TASK STATEMENT>
Once you find the line containing "HDTC 720p (470, 825)" in the data below, copy it and each following line exactly, up to and including the line containing "720p (446, 609)", and nothing else.

── EXTRACTED ENTRIES ──

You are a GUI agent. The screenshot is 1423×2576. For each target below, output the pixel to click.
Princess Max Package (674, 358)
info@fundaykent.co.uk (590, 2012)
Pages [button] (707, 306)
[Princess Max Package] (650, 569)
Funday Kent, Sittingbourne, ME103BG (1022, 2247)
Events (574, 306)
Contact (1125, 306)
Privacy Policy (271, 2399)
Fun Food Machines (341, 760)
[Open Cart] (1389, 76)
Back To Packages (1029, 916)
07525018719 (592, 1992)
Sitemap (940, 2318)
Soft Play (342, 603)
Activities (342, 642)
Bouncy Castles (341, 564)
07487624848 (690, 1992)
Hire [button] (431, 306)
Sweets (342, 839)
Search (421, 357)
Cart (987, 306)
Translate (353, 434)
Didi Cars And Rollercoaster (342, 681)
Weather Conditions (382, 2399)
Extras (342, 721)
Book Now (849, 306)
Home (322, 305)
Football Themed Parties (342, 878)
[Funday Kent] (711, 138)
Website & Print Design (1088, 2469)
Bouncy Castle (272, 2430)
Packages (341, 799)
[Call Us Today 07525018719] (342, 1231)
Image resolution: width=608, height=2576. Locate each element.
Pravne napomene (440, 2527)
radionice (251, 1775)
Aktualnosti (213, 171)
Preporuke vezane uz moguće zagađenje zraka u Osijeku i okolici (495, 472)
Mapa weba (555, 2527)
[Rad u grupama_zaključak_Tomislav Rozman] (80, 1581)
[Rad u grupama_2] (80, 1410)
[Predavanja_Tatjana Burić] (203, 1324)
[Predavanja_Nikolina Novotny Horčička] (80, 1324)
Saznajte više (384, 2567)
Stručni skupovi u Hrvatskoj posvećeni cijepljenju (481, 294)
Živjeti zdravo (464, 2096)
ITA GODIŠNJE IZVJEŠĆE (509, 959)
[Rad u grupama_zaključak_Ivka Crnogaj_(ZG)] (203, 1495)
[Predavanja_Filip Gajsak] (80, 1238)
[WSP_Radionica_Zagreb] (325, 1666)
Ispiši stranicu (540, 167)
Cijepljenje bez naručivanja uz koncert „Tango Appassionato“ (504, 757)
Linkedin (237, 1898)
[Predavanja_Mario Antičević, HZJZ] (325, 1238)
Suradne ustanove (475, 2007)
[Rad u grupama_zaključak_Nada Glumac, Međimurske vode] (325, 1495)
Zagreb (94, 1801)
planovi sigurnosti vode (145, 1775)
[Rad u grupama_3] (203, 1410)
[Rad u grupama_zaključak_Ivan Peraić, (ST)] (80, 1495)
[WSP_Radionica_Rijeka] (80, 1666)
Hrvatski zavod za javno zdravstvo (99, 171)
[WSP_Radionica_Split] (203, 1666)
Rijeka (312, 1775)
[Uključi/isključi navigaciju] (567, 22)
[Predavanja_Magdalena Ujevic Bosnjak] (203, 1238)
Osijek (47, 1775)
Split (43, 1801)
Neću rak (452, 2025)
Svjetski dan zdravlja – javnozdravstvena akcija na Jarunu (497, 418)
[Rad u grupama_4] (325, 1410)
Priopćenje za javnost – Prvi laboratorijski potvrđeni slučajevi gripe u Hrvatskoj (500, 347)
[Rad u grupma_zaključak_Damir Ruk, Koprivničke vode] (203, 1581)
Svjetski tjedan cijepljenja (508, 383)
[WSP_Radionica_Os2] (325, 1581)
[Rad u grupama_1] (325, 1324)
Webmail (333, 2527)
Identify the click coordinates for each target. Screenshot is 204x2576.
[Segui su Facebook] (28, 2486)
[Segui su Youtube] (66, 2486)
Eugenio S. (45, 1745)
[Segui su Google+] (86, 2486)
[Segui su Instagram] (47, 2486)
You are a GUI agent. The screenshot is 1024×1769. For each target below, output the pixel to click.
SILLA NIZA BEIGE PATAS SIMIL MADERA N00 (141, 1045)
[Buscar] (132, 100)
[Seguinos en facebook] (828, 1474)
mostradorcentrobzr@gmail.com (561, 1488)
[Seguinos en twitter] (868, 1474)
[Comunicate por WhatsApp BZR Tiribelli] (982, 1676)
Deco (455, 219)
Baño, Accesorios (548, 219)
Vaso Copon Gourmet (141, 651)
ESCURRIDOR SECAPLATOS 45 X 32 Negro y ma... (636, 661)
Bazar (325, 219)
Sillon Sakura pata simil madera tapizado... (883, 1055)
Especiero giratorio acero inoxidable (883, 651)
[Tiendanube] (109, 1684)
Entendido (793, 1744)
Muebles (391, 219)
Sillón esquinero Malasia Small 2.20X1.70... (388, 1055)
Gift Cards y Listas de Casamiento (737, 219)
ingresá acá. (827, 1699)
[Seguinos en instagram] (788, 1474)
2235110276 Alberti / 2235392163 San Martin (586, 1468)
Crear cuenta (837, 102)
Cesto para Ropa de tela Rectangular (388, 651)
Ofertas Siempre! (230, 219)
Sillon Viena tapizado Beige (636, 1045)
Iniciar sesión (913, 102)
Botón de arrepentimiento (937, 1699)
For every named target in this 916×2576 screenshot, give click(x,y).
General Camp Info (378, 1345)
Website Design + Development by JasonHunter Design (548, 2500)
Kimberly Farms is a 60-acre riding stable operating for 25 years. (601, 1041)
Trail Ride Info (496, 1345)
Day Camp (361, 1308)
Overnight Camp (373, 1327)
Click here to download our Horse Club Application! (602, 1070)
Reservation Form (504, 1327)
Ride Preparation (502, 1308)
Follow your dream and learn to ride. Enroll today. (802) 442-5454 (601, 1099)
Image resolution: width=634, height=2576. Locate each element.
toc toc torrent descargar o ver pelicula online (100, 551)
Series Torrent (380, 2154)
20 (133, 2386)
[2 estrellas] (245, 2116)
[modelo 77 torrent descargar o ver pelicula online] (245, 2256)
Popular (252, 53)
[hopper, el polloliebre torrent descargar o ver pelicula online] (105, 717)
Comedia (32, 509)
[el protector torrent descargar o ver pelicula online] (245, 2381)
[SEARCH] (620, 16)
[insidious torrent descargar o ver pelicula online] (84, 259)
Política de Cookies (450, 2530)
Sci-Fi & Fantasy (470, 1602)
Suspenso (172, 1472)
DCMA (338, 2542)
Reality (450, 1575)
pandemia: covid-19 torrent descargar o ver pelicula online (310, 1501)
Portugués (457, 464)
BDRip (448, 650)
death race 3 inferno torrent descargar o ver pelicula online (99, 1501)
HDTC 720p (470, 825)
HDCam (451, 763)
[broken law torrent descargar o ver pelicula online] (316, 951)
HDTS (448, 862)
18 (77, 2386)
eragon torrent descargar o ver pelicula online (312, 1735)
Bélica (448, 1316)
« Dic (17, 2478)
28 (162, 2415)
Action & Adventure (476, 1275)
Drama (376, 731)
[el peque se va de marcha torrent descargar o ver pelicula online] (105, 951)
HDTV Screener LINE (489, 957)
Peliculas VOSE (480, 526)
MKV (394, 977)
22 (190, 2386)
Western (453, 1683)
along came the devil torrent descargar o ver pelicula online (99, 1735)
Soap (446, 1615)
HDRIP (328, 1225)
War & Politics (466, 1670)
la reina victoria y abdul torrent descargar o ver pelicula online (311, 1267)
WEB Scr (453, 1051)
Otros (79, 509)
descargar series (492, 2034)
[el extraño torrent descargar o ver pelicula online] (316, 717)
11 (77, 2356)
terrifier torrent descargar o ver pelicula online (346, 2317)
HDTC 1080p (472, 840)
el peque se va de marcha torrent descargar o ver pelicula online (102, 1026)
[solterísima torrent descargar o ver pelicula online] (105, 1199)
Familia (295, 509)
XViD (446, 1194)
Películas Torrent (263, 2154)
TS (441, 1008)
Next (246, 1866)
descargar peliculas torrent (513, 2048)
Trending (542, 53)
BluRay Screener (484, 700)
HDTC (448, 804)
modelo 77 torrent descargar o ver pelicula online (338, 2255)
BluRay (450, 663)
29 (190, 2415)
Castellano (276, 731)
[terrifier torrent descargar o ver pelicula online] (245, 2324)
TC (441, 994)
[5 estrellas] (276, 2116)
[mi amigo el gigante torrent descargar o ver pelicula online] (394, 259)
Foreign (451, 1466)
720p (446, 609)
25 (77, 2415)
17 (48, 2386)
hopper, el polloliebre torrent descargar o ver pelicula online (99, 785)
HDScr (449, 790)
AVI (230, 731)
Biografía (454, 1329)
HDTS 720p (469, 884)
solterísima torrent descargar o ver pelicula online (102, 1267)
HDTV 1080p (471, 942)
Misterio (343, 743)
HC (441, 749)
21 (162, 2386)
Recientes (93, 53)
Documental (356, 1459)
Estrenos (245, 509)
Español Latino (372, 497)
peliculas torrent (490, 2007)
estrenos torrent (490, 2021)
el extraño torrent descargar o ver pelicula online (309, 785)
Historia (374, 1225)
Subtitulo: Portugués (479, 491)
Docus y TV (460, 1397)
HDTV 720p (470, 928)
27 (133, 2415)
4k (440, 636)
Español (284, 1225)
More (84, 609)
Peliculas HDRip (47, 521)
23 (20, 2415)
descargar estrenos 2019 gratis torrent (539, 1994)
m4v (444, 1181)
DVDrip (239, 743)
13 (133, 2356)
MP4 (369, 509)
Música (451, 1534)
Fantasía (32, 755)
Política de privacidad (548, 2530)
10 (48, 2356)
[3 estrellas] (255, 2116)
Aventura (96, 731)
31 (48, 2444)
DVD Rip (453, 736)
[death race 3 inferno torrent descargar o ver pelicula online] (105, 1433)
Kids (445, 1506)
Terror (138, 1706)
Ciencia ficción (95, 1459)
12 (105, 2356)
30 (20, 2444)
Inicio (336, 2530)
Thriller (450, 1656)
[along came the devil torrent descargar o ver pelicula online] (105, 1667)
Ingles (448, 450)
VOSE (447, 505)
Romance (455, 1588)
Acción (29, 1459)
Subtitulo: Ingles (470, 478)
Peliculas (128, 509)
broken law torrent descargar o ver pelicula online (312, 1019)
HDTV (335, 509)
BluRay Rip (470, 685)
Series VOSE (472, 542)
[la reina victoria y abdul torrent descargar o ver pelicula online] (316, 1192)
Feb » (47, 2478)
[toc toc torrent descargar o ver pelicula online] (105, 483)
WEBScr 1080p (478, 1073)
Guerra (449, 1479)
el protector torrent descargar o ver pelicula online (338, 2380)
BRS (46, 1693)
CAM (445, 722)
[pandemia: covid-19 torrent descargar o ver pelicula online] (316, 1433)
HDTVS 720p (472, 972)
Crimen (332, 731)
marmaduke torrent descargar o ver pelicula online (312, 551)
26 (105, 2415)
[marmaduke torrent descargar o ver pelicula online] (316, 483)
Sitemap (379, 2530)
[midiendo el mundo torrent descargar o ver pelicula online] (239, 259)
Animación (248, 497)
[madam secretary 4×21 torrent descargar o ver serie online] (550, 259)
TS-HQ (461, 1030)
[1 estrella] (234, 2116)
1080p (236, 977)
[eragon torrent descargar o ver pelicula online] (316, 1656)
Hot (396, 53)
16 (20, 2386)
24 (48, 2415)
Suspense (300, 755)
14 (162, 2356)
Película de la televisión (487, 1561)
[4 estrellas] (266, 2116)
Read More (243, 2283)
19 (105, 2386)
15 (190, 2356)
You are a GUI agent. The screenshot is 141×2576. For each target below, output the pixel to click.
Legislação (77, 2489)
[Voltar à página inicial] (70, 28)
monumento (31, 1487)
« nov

───

SOLUTION TO THIS TASK>
HDTC 720p (470, 825)
HDCam (451, 763)
[broken law torrent descargar o ver pelicula online] (316, 951)
HDTS (448, 862)
18 (77, 2386)
eragon torrent descargar o ver pelicula online (312, 1735)
Bélica (448, 1316)
« Dic (17, 2478)
28 (162, 2415)
Action & Adventure (476, 1275)
Drama (376, 731)
[el peque se va de marcha torrent descargar o ver pelicula online] (105, 951)
HDTV Screener LINE (489, 957)
Peliculas VOSE (480, 526)
MKV (394, 977)
22 (190, 2386)
Western (453, 1683)
along came the devil torrent descargar o ver pelicula online (99, 1735)
Soap (446, 1615)
HDRIP (328, 1225)
War & Politics (466, 1670)
la reina victoria y abdul torrent descargar o ver pelicula online (311, 1267)
WEB Scr (453, 1051)
Otros (79, 509)
descargar series (492, 2034)
[el extraño torrent descargar o ver pelicula online] (316, 717)
11 (77, 2356)
terrifier torrent descargar o ver pelicula online (346, 2317)
HDTC 1080p (472, 840)
el peque se va de marcha torrent descargar o ver pelicula online (102, 1026)
[solterísima torrent descargar o ver pelicula online] (105, 1199)
Familia (295, 509)
XViD (446, 1194)
Películas Torrent (263, 2154)
TS (441, 1008)
Next (246, 1866)
descargar peliculas torrent (513, 2048)
Trending (542, 53)
BluRay Screener (484, 700)
HDTC (448, 804)
modelo 77 torrent descargar o ver pelicula online (338, 2255)
BluRay (450, 663)
29 (190, 2415)
Castellano (276, 731)
[terrifier torrent descargar o ver pelicula online] (245, 2324)
TC (441, 994)
[5 estrellas] (276, 2116)
[mi amigo el gigante torrent descargar o ver pelicula online] (394, 259)
Foreign (451, 1466)
720p (446, 609)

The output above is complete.